On Wed, Dec 2, 2009 at 1:47 PM, Greg Stark <gsstark(at)mit(dot)edu> wrote:
> On Wed, Dec 2, 2009 at 11:13 AM, Laurent Laborde <kerdezixe(at)gmail(dot)com> wrote:
>>>                                           QUERY PLAN
>>> -------------------------------------------------------------------------------------------------
>>>  Limit  (cost=0.00..2042.87 rows=5 width=1114)
>>>   ->  Index Scan using _article_pkey on _article
>>> (cost=0.00..7066684.46 rows=17296 width=1114)
>>>         Filter: (bitfield && B'1'::bit varying)
>>
>
> Ah, I missed this the first time around. It's scanning _article_pkey
> here. Ie, it's scanning the table from the oldest to the newest
> article assuming that the values wihch satisfy that constraint are
> evenly distributed and it'll find five of them pretty quickly.

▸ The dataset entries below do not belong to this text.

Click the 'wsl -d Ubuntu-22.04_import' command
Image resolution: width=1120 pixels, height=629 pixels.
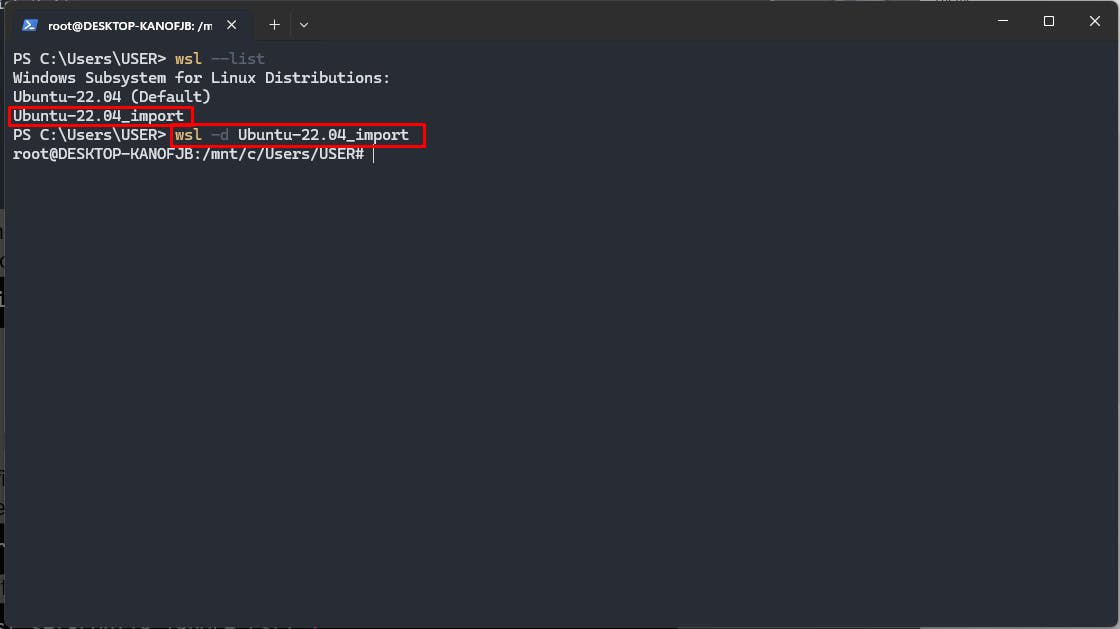292,135
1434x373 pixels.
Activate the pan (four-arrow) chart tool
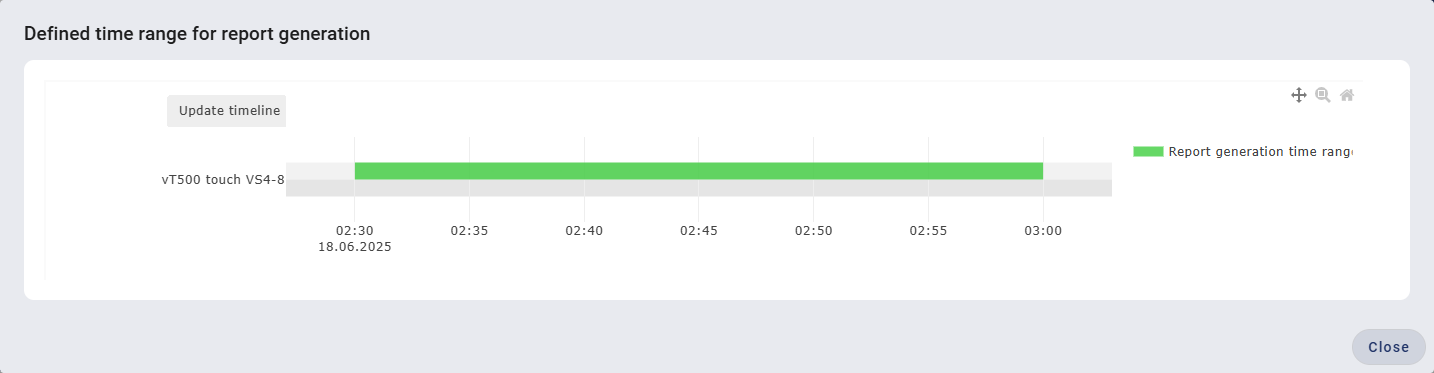pos(1299,95)
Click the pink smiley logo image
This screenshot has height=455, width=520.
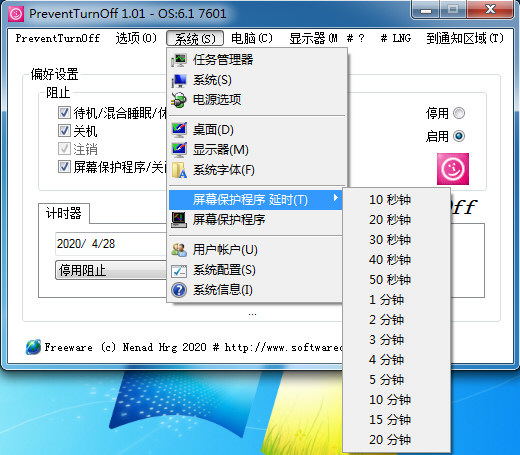coord(453,169)
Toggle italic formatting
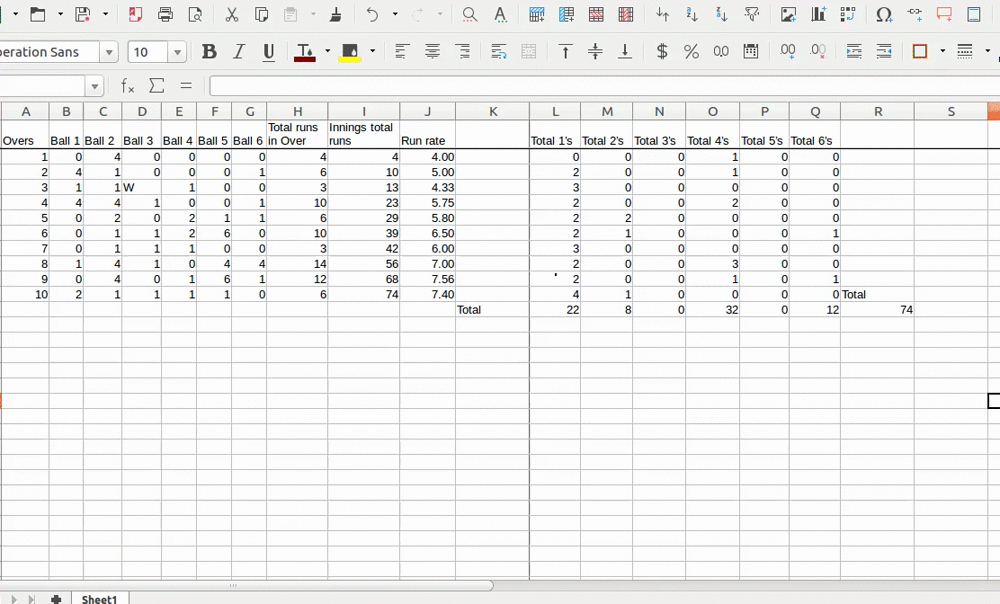Screen dimensions: 1000x604 [x=239, y=52]
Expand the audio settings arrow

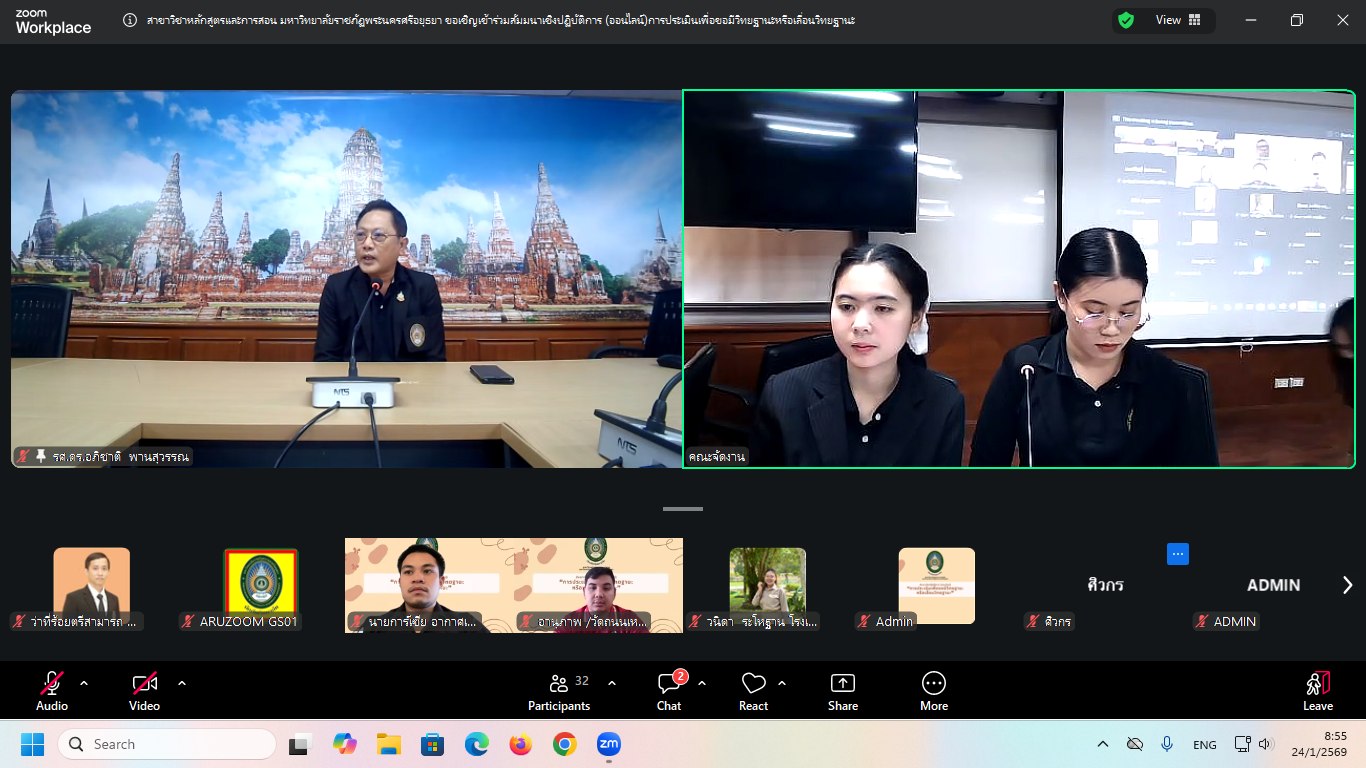pos(84,683)
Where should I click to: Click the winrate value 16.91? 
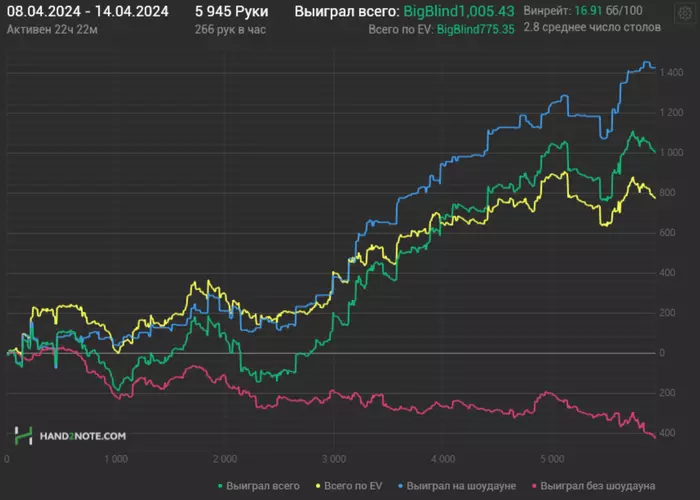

In
> reality there's a correlation between this bit being set and the value
> of _article.id and all the ones with it set are towards the end.
> Postgres doesn't have any statistics on how multiple columns are
> related yet so it can't know this.
>
> If this is an important query you might try having an index on
> <bitfield,id> or a partial index on "id where bitfield && B'1' ". The
> latter sounds like what you really need

There is, indeed, a lot of tricks and hacks.
Maybe my question was too confusing.

The question is : why a limit 5 is much much slower than a limit 500 ?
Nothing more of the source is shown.